Most of the humor comes in the levels themselves (saving a precious sheep, only to accidentally blow it up and replace it with a teammate wearing sheepskin), but enemies’ and teammates’ dialogue is just as amusing. For example, since darn near everything is destructible, if you blast a building and set a nearby enemy on fire, it’s not uncommon to hear him screaming (in full Scottish accent) “My arse! My big, burning arse!” Likewise, when Q, your robotic teammate, is on the verge of death, he might say “Right, then. Full systems failure. I’ll be leaving now.”
The between-level movies provide some quality laughs as well, and they definitely move the story forward. That’s a good thing, since gamers will probably end up watching movies half as much as they play through levels. If only the CG flicks were a bit more polished. The majority of the graphics in Armed & Dangerous are fantastic, with high-resolution textures, detailed character models, deformable environments and location-specific damage when you shoot an enemy. These great graphics make it hard to ignore an inexplicably low-resolution span of video or a choppy animation.
But again, the humor pulls through, this time with the movies’ accompanying audio. As in the rest of the game, the audio in Armed & Dangerous’ movies is top-notch, will full Dolby Digital support and great voice acting. There’s nothing like a comedic line delivered perfectly, and the audio department makes sure players won’t miss a single punch line. The game also has a fantastic soundtrack, which dynamically changes from calm Celtic chords to bass-filled beats as the situation changes. I’d normally tip my hat to the outstanding audio, but this is a LucasArts-published game, so great audio comes with the territory.
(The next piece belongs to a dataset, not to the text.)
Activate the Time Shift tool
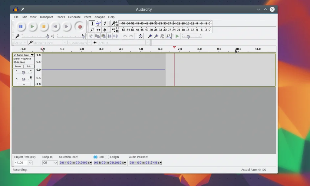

I’d also normally tip this game off of the “good stuff” scale, given my mixed feelings about the insta-end phenomenon and the inconsistent difficulty, but the complete package of Armed & Dangerous precludes me from doing so. Yes, the friendly AI is bad, and yes, the levels are linear and end more candidly than any game in years. But darn it if the game doesn’t make me want to continue playing anyway. The humor, audio, over-the-top weapons and scenarios are just too good to pass up. When all is said and done, Armed & Dangerous isn’t the end-all-be-all shooter I expected, but it’s certainly greater than the sum of its parts.
- Gameplay: 7.5
- Graphics: 8.3
- Sound: 9
- Replay: 7
- Overall: 8
- High on entertainment, low on “wow factor.”